Having just wrapped up Splunk’s DevOps virtual event, it was inspiring to see the power and enthusiasm of the open-source community. Splunk is committed to open-source and, as a co-founder and the most active contributor to the OpenTelemetry project, we are especially excited by its broad adoption – OpenTelemetry is the second most active Cloud Native Computing Foundation (CNCF) project, after only Kubernetes. It’s also great to see that recently, although somewhat belatedly, legacy APM vendors have signaled their support for this transformational project, and we welcome them with open arms!
What makes OpenTelemetry so important, garnering so much community support?
Evolve From Data Collection to Observability
Arguably the most important driver behind OpenTelemetry’s popularity is that it finally enables organizations to focus on what matters – driving meaningful business outcomes. With OpenTelemetry, organizations can shift their time, efforts and resources from collecting data to analyzing their data and deriving actionable insights. OpenTelemetry standardizes data collection, eliminating the proprietary approach imposed by legacy APM vendors, and raises the importance of data processing and analytics.
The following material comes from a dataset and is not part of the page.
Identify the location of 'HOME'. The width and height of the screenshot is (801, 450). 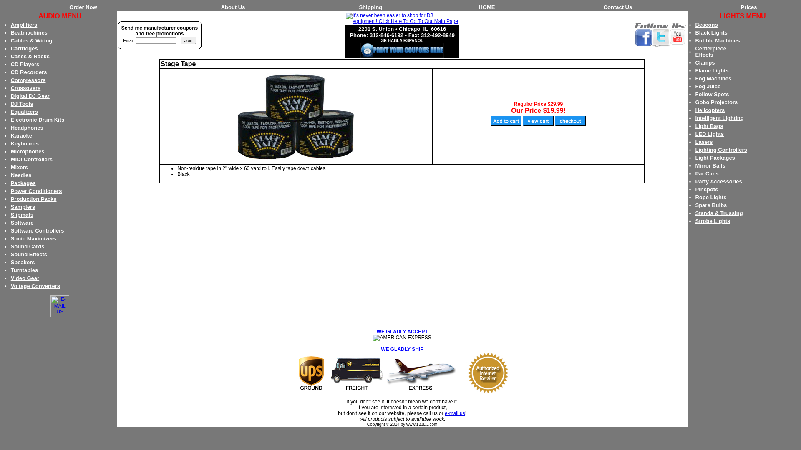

It’s no longer about how you collect data, it’s what you do with it.
OpenTelemetry dramatically simplifies data collection, and is critical to maximizing the benefits of any observability platform, helping IT and DevOps teams deliver exceptional user experiences, optimize the performance of revenue-generating applications, and address any unknown failure condition. To reap these benefits, it’s necessary to be able to easily collect and process ALL the data from logs, metrics and traces in real-time. Once that data is ingested, its true value can be unlocked with AI and machine learning models that correlate and discover patterns across disparate data types to assist in troubleshooting issues or even automating a response.
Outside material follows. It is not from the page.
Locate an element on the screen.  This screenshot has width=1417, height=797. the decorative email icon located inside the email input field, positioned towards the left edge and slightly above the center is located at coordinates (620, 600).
Legacy APM instrumentation approaches were designed to address monitoring with the fundamentally wrong data sampling approach. In today’s cloud-native world where infrastructure is highly ephemeral and relationships between polyglot services are so complex, organizations need open and flexible instrumentation that collects all data so that it can be correlated and analyzed on the back end. As a result, legacy APM solutions make it difficult to correlate and extract meaningful insights from performance data, resulting in missed issues and longer mean-time-to-resolution (MTTR).
Free Your Code
OpenTelemetry is about owning and controlling your data. As real-time analytics and AIOps evolve, app developers need to be able to send their data to the Observability platform that best addresses their needs. Before OpenTelemetry, legacy vendors used to make their instrumentation proprietary, thereby locking their customers in and limiting their choice as to what data to send and how to process it. Many legacy vendors continue to do so today, while paying lip service to open standards. In contrast, at Splunk, we continue to demonstrate our commitment to open standards by making substantial material contributions to OpenTelemetry such as the donation of the SignalFx Smart Agent and Metrics Gateway and the contribution of semantic conventions to auto-instrumentation agents. Along with our work with metrics and tracing, we are actively working to accelerate the acquisition of log data via OpenTelemetry, ensuring coverage for all major data types or “pillars” of Observability.
OpenTelemetry Enables the Cloud Journey
OpenTelemetry is critical to fully embracing the cloud, which is why the biggest cloud vendors are highly involved in the project. Hybrid and public clouds are becoming exceedingly popular since they provide IT and DevOps with the flexibility needed to quickly innovate and respond to dynamic market conditions. The pace of innovation in the cloud outstrips anything we’ve seen in the past, and new services and capabilities are continuously being developed and introduced. In such an environment, legacy APM vendors can’t keep up with the proliferation of tools and frameworks, thereby limiting their customers’ ability to innovate. Only an open-source framework supported by a global community of developers can keep up with the latest trends and technologies. With more than 130 companies currently supporting and contributing to the advancement of OpenTelemetry, including Splunk, Google, and Microsoft, the future of OpenTelemetry is unlimited.
Bringing Data to Observability
Observability is fundamentally a data problem, and we believe that the more data we collect and analyze, the better outcomes we can drive with the Data-to-Everything Platform. Splunk has fully committed to OpenTelemetry so that our customers can collect and use ALL their data, in any type, any structure, from any source, in any scale, and all in real time. We are at a critical juncture in the industry – OpenTelemetry is fundamentally changing the monitoring landscape, enabling IT and DevOps teams to bring data to every question and every action.
We’re excited to see the growing popularity of OpenTelemetry and the increasing industry adoption of it as the future standard for data collection!